**Data on locating visible targets**
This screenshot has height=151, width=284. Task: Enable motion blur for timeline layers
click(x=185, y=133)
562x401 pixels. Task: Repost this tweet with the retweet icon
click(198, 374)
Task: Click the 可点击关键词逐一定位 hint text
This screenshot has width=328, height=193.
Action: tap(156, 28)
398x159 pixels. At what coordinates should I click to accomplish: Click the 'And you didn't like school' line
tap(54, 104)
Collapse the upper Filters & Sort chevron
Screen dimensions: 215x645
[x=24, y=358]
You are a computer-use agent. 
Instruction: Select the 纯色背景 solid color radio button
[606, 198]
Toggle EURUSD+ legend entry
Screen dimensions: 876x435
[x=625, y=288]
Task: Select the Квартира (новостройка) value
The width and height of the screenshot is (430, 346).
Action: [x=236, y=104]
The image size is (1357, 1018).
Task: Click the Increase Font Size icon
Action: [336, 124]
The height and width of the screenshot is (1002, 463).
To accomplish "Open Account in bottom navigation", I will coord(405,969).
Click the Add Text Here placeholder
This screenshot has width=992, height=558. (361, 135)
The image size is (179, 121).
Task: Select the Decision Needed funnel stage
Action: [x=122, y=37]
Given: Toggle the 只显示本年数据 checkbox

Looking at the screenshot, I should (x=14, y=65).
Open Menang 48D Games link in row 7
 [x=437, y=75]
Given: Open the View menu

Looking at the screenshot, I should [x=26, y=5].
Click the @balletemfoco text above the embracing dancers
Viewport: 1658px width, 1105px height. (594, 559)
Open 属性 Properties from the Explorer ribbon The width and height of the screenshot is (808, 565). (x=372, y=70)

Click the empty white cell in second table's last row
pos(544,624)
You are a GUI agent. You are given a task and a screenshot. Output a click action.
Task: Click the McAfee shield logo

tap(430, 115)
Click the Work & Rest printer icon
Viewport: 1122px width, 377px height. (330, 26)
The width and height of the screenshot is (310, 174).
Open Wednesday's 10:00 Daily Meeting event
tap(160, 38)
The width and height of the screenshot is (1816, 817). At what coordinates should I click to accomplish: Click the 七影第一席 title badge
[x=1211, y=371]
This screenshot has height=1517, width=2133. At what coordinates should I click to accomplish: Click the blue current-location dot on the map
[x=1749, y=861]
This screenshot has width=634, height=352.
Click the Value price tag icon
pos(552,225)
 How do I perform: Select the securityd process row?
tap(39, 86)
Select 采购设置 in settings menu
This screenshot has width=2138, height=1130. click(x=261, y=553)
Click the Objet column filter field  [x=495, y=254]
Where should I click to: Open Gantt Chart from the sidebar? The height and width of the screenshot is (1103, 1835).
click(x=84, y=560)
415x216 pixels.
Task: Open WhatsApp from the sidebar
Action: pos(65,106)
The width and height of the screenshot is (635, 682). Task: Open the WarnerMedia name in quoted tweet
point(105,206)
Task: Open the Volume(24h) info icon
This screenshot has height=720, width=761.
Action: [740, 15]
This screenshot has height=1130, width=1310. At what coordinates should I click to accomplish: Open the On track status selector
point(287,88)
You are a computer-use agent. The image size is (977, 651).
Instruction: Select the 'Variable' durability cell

**TO BE DONE**
Copy every one of the entries above word for word, leaving nothing out and changing nothing.

**ANSWER TO THE EXERCISE**
This screenshot has height=151, width=284. Task: Enable motion blur for timeline layers
click(x=185, y=133)
562x401 pixels. Task: Repost this tweet with the retweet icon
click(198, 374)
Task: Click the 可点击关键词逐一定位 hint text
This screenshot has width=328, height=193.
Action: tap(156, 28)
398x159 pixels. At what coordinates should I click to accomplish: Click the 'And you didn't like school' line
tap(54, 104)
Collapse the upper Filters & Sort chevron
Screen dimensions: 215x645
[x=24, y=358]
You are a computer-use agent. 
Instruction: Select the 纯色背景 solid color radio button
[606, 198]
Toggle EURUSD+ legend entry
Screen dimensions: 876x435
[x=625, y=288]
Task: Select the Квартира (новостройка) value
The width and height of the screenshot is (430, 346).
Action: [x=236, y=104]
The image size is (1357, 1018).
Task: Click the Increase Font Size icon
Action: [336, 124]
The height and width of the screenshot is (1002, 463).
To accomplish "Open Account in bottom navigation", I will coord(405,969).
Click the Add Text Here placeholder
This screenshot has width=992, height=558. (361, 135)
The image size is (179, 121).
Task: Select the Decision Needed funnel stage
Action: [x=122, y=37]
Given: Toggle the 只显示本年数据 checkbox

Looking at the screenshot, I should (x=14, y=65).
Open Menang 48D Games link in row 7
 [x=437, y=75]
Given: Open the View menu

Looking at the screenshot, I should [x=26, y=5].
Click the @balletemfoco text above the embracing dancers
Viewport: 1658px width, 1105px height. (594, 559)
Open 属性 Properties from the Explorer ribbon The width and height of the screenshot is (808, 565). (x=372, y=70)

Click the empty white cell in second table's last row
pos(544,624)
You are a GUI agent. You are given a task and a screenshot. Output a click action.
Task: Click the McAfee shield logo

tap(430, 115)
Click the Work & Rest printer icon
Viewport: 1122px width, 377px height. (330, 26)
The width and height of the screenshot is (310, 174).
Open Wednesday's 10:00 Daily Meeting event
tap(160, 38)
The width and height of the screenshot is (1816, 817). At what coordinates should I click to accomplish: Click the 七影第一席 title badge
[x=1211, y=371]
This screenshot has height=1517, width=2133. At what coordinates should I click to accomplish: Click the blue current-location dot on the map
[x=1749, y=861]
This screenshot has width=634, height=352.
Click the Value price tag icon
pos(552,225)
 How do I perform: Select the securityd process row?
tap(39, 86)
Select 采购设置 in settings menu
This screenshot has width=2138, height=1130. click(x=261, y=553)
Click the Objet column filter field  [x=495, y=254]
Where should I click to: Open Gantt Chart from the sidebar? The height and width of the screenshot is (1103, 1835).
click(x=84, y=560)
415x216 pixels.
Task: Open WhatsApp from the sidebar
Action: pos(65,106)
The width and height of the screenshot is (635, 682). Task: Open the WarnerMedia name in quoted tweet
point(105,206)
Task: Open the Volume(24h) info icon
This screenshot has height=720, width=761.
Action: [740, 15]
This screenshot has height=1130, width=1310. At what coordinates should I click to accomplish: Open the On track status selector
point(287,88)
You are a computer-use agent. The image size is (977, 651).
Instruction: Select the 'Variable' durability cell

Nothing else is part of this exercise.